Commit graph

8 commits

Author SHA1 Message Date
Lars Schneider 2841e8f81c convert: add "status=delayed" to filter process protocol
Some `clean` / `smudge` filters may require a significant amount of
time to process a single blob (e.g. the Git LFS smudge filter might
perform network requests). During this process the Git checkout
operation is blocked and Git needs to wait until the filter is done to
continue with the checkout.

Teach the filter process protocol, introduced in edcc8581 ("convert: add
filter.<driver>.process option", 2016-10-16), to accept the status
"delayed" as response to a filter request. Upon this response Git
continues with the checkout operation. After the checkout operation Git
calls "finish_delayed_checkout" which queries the filter for remaining
blobs. If the filter is still working on the completion, then the filter
is expected to block. If the filter has completed all remaining blobs
then an empty response is expected.

Git has a multiple code paths that checkout a blob. Support delayed
checkouts only in `clone` (in unpack-trees.c) and `checkout` operations
for now. The optimization is most effective in these code paths as all
files of the tree are processed.

Signed-off-by: Lars Schneider <larsxschneider@gmail.com>
Signed-off-by: Junio C Hamano <gitster@pobox.com>
2017-06-30 13:50:41 -07:00
Lars Schneider 1757333410 t0021: write "OUT <size>" only on success
"rot13-filter.pl" always writes "OUT <size>" to the debug log at the end
of a response.

This works perfectly for the existing responses "abort", "error", and
"success". A new response "delayed", that will be introduced in a
subsequent patch, accepts the input without giving the filtered result
right away. At this point we cannot know the size of the response.
Therefore, we do not write "OUT <size>" for "delayed" responses.

To simplify the code we do not write "OUT <size>" for "abort" and
"error" responses either as their size is always zero.

Signed-off-by: Lars Schneider <larsxschneider@gmail.com>
Signed-off-by: Junio C Hamano <gitster@pobox.com>
2017-06-29 11:23:47 -07:00
Lars Schneider e1ec4721d6 t0021: make debug log file name configurable
The "rot13-filter.pl" helper wrote its debug logs always to "rot13-filter.log".
Make this configurable by defining the log file as first parameter of
"rot13-filter.pl".

This is useful if "rot13-filter.pl" is configured multiple times similar to the
subsequent patch 'convert: add "status=delayed" to filter process protocol'.

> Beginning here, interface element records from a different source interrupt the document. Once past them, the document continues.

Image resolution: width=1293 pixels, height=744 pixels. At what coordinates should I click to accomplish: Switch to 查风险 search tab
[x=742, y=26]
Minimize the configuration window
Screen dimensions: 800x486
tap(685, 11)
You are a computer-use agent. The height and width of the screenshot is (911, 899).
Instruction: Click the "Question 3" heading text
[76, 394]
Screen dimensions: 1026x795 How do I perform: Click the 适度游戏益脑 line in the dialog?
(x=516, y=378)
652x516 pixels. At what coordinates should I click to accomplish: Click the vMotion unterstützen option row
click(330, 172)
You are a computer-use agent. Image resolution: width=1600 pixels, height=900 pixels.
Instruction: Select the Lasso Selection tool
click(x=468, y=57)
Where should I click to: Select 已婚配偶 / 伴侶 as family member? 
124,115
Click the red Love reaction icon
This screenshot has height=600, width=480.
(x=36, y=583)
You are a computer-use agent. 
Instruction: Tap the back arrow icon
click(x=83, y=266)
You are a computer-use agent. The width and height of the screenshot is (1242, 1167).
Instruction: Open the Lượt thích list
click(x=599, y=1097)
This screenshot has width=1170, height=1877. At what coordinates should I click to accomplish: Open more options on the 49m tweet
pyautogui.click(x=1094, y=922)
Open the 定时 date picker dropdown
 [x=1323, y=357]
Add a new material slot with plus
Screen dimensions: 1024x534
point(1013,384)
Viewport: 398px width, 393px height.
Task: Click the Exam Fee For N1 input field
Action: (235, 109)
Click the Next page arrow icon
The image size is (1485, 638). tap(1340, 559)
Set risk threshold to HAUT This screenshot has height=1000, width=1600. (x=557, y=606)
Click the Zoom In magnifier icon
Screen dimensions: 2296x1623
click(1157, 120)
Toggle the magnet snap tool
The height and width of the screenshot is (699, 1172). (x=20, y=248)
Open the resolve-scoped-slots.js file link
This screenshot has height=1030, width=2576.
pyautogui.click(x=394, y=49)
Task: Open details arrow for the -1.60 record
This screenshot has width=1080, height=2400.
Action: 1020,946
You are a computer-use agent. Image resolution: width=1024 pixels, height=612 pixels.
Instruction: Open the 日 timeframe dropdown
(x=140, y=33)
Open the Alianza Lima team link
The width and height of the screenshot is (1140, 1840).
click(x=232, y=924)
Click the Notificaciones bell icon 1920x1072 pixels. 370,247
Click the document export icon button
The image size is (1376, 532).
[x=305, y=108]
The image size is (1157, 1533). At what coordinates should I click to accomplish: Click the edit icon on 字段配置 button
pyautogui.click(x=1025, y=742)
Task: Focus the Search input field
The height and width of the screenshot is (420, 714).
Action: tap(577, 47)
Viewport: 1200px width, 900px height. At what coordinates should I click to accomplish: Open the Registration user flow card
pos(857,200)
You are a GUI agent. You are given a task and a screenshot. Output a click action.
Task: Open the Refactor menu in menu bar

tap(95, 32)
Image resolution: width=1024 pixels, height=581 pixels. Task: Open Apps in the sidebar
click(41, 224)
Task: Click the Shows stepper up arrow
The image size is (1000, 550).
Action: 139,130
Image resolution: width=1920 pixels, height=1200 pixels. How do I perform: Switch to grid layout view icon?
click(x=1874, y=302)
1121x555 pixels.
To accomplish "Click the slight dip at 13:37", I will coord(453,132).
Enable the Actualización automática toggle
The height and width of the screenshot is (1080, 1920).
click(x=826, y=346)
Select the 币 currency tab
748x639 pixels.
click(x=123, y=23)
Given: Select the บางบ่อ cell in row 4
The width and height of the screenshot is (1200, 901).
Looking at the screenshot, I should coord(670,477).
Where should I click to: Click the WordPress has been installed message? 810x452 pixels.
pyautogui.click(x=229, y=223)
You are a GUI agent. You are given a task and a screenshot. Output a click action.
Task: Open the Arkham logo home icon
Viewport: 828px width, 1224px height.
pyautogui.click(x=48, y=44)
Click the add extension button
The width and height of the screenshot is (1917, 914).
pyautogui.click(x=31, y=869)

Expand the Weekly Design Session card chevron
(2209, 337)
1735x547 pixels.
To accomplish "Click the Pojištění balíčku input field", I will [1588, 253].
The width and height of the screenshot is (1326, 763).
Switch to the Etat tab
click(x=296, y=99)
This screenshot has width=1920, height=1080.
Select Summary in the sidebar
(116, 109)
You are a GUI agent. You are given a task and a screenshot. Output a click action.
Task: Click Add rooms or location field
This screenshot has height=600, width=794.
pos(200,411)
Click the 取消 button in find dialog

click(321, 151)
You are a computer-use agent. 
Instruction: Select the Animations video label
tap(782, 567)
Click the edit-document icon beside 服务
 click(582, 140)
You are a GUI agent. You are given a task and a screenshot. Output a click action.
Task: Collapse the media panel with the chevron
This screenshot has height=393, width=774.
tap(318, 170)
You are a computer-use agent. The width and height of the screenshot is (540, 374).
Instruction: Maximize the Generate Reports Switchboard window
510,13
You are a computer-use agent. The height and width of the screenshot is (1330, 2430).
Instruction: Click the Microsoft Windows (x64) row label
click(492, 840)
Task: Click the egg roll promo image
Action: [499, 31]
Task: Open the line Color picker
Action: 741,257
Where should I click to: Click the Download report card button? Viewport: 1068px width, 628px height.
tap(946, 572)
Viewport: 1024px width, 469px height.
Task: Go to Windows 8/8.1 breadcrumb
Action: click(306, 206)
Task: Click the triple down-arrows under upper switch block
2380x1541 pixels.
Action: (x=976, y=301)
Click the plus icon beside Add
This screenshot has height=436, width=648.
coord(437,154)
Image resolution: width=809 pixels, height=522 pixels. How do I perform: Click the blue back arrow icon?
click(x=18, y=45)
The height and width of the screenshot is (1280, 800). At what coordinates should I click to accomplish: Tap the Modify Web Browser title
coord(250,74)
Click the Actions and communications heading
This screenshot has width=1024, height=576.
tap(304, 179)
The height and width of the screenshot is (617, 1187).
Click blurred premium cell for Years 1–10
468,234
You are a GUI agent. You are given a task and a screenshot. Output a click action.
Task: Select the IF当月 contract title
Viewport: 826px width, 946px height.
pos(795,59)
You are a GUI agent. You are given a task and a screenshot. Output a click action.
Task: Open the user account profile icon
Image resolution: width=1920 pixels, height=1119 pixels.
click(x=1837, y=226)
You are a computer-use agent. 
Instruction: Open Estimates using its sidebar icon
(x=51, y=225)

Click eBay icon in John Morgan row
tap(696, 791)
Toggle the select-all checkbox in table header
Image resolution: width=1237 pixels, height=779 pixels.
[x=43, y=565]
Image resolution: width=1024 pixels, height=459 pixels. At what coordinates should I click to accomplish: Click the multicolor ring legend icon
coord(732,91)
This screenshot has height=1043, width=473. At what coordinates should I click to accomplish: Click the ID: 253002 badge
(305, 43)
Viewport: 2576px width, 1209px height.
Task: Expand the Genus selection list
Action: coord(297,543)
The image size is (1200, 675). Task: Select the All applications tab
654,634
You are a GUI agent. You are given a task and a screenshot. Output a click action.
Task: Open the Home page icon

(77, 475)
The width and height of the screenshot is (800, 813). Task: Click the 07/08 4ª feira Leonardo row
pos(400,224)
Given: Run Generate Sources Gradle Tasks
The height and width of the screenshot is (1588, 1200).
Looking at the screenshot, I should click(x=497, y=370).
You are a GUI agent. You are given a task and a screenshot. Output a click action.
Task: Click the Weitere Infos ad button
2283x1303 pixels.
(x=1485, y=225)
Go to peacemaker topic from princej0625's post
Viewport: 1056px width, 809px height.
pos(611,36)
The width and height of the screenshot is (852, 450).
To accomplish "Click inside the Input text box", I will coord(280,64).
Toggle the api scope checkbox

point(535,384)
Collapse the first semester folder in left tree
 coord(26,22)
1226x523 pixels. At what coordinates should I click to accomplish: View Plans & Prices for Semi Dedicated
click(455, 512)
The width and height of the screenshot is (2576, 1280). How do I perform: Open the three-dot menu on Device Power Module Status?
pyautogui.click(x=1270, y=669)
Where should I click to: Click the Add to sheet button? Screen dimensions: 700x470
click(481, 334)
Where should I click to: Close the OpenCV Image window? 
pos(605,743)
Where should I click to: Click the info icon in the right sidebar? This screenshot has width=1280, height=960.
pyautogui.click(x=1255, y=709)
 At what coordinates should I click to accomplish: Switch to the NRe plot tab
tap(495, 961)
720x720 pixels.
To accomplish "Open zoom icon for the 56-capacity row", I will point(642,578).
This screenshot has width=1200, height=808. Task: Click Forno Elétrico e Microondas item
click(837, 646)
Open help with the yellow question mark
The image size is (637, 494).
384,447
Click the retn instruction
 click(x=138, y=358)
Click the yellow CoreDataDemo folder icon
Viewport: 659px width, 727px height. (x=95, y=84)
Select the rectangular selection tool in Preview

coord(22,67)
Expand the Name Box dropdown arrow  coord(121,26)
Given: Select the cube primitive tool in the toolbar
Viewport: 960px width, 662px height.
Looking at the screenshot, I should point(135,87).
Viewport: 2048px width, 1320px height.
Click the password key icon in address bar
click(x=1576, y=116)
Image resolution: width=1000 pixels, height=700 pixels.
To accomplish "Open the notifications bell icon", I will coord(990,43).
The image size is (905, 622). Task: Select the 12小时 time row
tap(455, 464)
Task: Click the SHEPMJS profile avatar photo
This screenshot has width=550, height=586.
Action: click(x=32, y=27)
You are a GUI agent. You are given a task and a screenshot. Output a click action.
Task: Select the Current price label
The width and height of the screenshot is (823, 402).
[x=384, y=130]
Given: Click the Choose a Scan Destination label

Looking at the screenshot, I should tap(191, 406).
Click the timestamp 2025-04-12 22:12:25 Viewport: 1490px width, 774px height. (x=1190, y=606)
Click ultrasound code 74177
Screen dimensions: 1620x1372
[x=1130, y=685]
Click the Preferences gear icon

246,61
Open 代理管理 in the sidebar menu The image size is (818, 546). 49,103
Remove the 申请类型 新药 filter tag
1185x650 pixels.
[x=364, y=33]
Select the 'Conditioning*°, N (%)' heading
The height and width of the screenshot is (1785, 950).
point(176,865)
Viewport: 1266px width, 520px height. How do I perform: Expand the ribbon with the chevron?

Signed-off-by: Lars Schneider <larsxschneider@gmail.com>
Signed-off-by: Junio C Hamano <gitster@pobox.com>
2017-06-26 10:36:00 -07:00
Junio C Hamano 08721a056b Merge branch 'ls/filter-process'
Doc update.

* ls/filter-process:
  t0021: fix flaky test
  docs: warn about possible '=' in clean/smudge filter process values
2016-12-27 00:11:42 -08:00
Lars Schneider c6b0831c9c docs: warn about possible '=' in clean/smudge filter process values
A pathname value in a clean/smudge filter process "key=value" pair can
contain the '=' character (introduced in edcc858). Make the user aware
of this issue in the docs, add a corresponding test case, and fix the
issue in filter process value parser of the example implementation in
contrib.

Signed-off-by: Lars Schneider <larsxschneider@gmail.com>
Signed-off-by: Junio C Hamano <gitster@pobox.com>
2016-12-06 11:29:52 -08:00
Jeff King 4821494ebc t0021: fix filehandle usage on older perl
The rot13-filter.pl script calls methods on implicitly
defined filehandles (STDOUT, and the result of an open()
call).  Prior to perl 5.13, these methods are not
automatically loaded, and perl will complain with:

  Can't locate object method "flush" via package "IO::Handle"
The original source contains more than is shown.